Supermemoryはすでに、a16zが支援するデスクトップアシスタントCluely、AIビデオエディターMontra、AI検索Scira、ComposioのマルチMCPツールRube、不動産スタートアップRetsなど、複数の顧客を抱えています。さらに、ロボットが捉えた視覚的記憶を保持するためにロボット企業とも協力しています。

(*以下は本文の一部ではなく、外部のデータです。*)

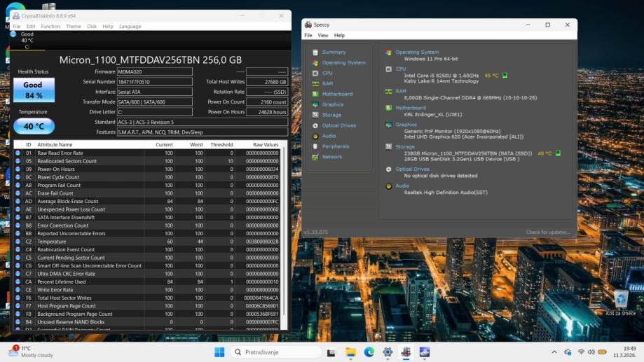
Task: Open the View menu in Speccy
Action: [x=322, y=35]
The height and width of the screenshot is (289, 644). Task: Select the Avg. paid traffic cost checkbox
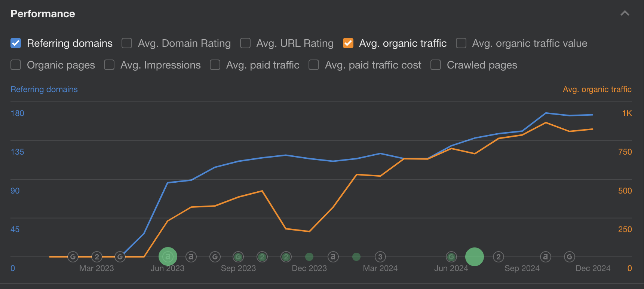pyautogui.click(x=314, y=65)
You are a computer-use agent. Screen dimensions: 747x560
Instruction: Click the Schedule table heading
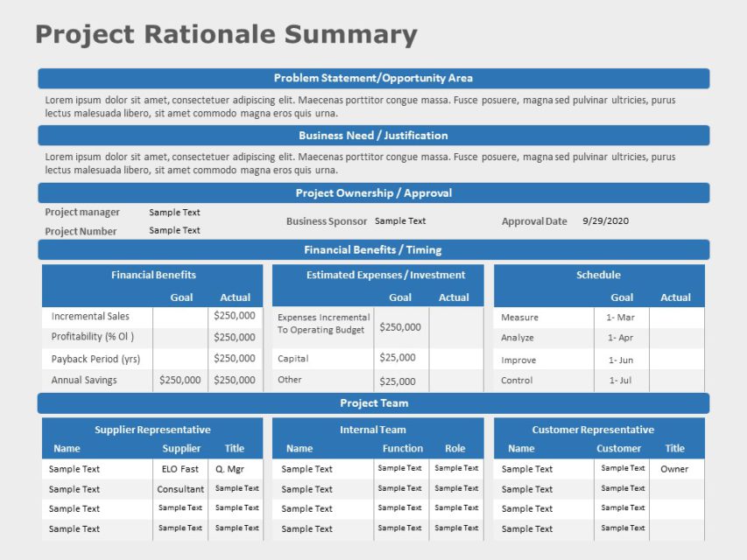599,274
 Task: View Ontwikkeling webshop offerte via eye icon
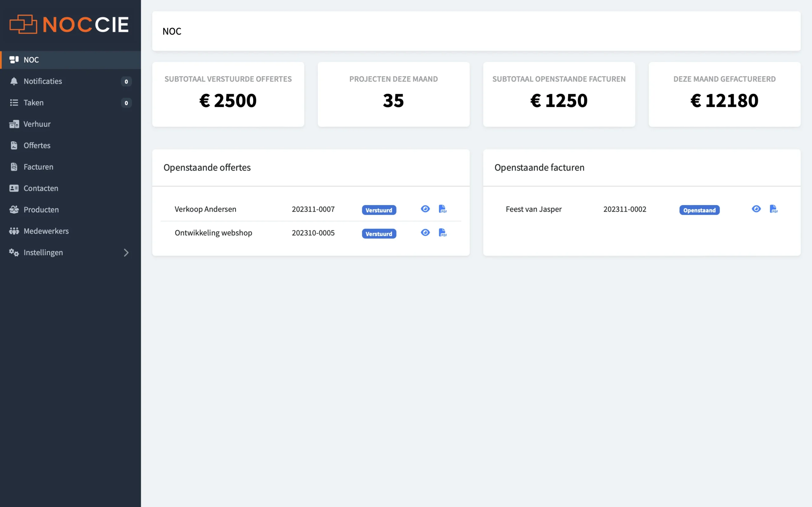pos(425,232)
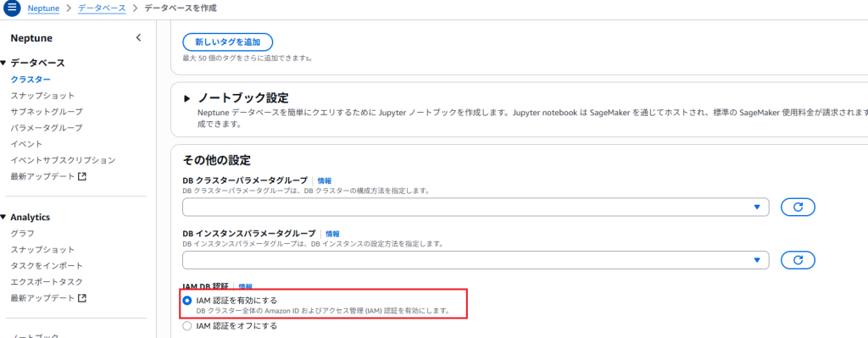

Supermemoryがメールクライアント、ビデオエディター、ロボット工学など、これほど多様なアプリケーションに統合されるということは、そのセキュリティ体制が、これらの多様なシステムとそれらが扱う機密データのセキュリティに直接影響を与えることを意味します。Supermemoryにおける脆弱性は、これらすべての下流アプリケーションに波及する可能性があります。

競合との差別化とセキュリティへの示唆

記憶空間には、Felicis Venturesが支援するLettaやMem0(Shah氏が短期間働いていた会社)、Samsungと共同でMemories.aiに投資しているSusa Venturesなど、多くの競合が存在します。Shah氏は、これらのスタートアップが異なる業界やユースケースに対応している一方で、Supermemoryは低レイテンシーで際立つと述べています。

「ますます多くのAI企業が記憶層を必要とするでしょう。Supermemoryのソリューションは、関連するコンテキストを迅速に表示しながら、高いパフォーマンスを提供します」とBowder氏は語っています。

「低レイテンシー」と「高パフォーマンス」を強調することは、Supermemoryが扱う膨大なデータ量と処理速度が、セキュリティ対策の設計において重要な考慮事項となることを示唆しています。高いパフォーマンスを維持しつつ、厳格なセキュリティ要件を満たすことは、AI記憶ソリューションにとって常に課題となります。